- WHAT YOU ARE ASKED TO DO: Output the number of lines in the entries below with the string "click" in them, and nothing further.

- THE RECORDS:

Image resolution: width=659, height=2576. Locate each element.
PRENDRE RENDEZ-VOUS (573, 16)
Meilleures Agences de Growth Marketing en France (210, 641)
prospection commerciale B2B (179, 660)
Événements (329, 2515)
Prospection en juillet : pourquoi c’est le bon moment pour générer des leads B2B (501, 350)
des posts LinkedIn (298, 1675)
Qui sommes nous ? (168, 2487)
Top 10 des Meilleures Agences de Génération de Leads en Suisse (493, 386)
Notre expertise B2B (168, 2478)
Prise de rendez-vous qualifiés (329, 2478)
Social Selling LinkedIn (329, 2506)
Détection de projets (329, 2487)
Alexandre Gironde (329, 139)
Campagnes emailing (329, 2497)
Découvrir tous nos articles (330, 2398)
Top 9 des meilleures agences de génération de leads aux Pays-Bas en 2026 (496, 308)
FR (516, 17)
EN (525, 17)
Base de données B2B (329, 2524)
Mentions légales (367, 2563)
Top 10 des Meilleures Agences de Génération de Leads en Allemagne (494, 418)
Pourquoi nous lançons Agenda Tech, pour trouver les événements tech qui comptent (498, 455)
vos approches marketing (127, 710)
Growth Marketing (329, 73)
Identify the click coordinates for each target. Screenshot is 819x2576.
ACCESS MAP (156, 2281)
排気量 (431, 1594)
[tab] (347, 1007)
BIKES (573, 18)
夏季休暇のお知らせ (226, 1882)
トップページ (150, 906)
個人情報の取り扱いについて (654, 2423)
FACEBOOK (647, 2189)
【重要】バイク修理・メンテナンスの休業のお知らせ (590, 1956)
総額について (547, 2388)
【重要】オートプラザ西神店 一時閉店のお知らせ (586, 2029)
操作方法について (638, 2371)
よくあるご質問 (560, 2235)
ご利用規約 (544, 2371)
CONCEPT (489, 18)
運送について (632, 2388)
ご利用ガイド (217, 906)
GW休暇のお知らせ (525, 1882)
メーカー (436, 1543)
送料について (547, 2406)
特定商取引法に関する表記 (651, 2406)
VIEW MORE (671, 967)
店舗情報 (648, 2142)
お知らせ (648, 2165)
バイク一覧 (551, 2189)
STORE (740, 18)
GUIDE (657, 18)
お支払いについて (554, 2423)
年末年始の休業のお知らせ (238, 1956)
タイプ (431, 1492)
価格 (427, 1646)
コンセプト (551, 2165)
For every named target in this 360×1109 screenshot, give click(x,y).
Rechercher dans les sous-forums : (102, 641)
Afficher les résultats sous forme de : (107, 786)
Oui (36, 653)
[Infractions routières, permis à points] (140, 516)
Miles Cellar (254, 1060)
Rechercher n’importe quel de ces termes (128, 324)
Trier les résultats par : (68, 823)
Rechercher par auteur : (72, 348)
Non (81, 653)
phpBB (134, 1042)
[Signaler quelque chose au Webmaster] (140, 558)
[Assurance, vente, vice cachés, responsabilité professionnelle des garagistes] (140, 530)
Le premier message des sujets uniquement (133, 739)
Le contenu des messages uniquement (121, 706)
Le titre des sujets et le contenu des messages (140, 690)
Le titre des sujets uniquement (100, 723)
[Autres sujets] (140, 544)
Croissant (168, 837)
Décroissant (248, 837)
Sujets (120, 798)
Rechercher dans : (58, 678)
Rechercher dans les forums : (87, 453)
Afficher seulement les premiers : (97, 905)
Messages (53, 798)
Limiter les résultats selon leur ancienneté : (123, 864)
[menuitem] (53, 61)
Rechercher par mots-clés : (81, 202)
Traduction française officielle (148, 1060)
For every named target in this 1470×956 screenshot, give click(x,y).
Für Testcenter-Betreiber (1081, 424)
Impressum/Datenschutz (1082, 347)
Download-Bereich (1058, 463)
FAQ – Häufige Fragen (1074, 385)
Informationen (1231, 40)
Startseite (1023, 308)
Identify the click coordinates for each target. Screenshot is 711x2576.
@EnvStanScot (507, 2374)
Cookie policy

- ANSWER BOX: 4